____ Stored data

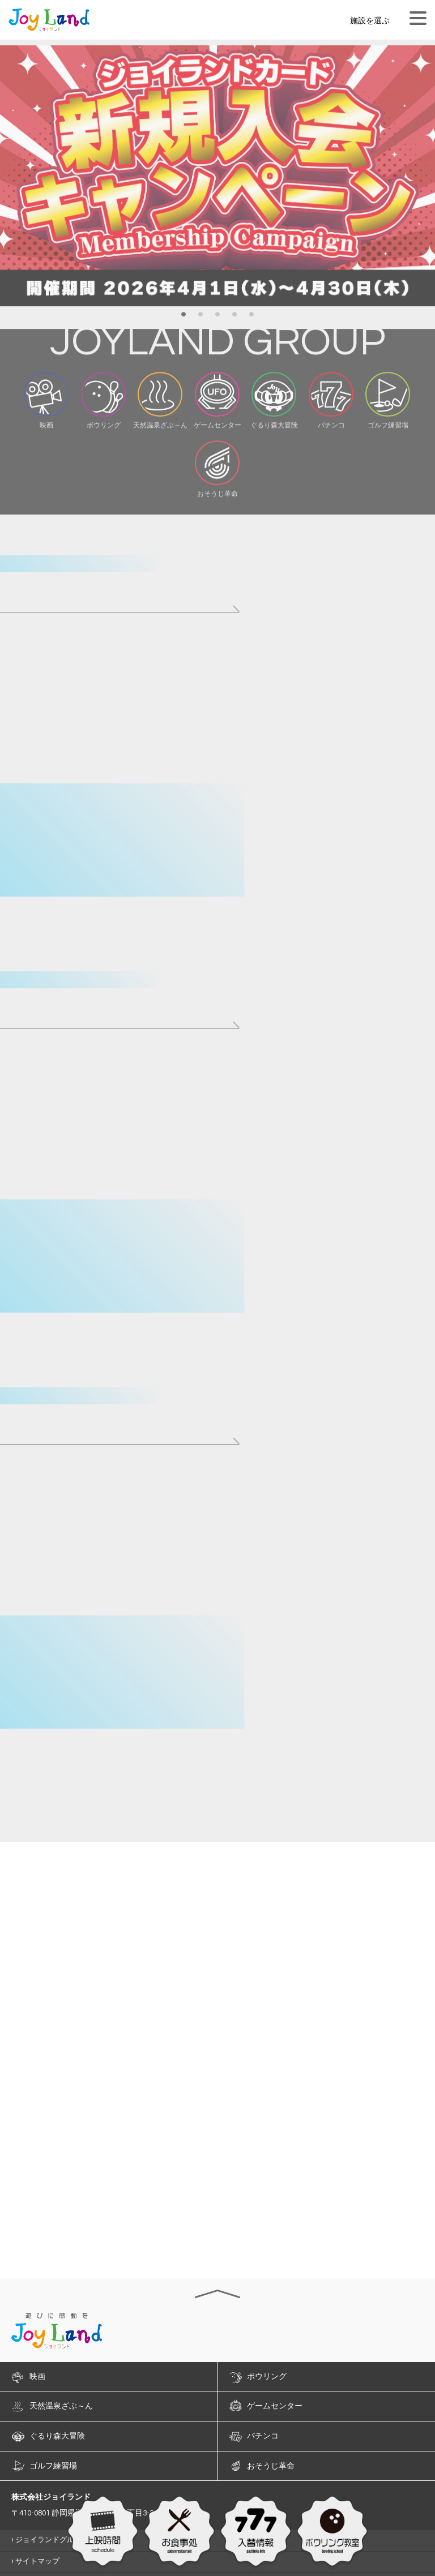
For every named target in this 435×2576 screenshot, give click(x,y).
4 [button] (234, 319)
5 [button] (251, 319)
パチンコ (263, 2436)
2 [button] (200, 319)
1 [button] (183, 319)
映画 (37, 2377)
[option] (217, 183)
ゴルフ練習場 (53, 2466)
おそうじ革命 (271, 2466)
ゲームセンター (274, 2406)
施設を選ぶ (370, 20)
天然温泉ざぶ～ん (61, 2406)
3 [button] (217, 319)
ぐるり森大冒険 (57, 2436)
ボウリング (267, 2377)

________

Return every line of the items above verbatim, omitting the pictures.

For every named target in this 435×2576 screenshot, give click(x,y).
4 [button] (234, 319)
5 [button] (251, 319)
パチンコ (263, 2436)
2 [button] (200, 319)
1 [button] (183, 319)
映画 (37, 2377)
[option] (217, 183)
ゴルフ練習場 (53, 2466)
おそうじ革命 (271, 2466)
ゲームセンター (274, 2406)
施設を選ぶ (370, 20)
天然温泉ざぶ～ん (61, 2406)
3 [button] (217, 319)
ぐるり森大冒険 (57, 2436)
ボウリング (267, 2377)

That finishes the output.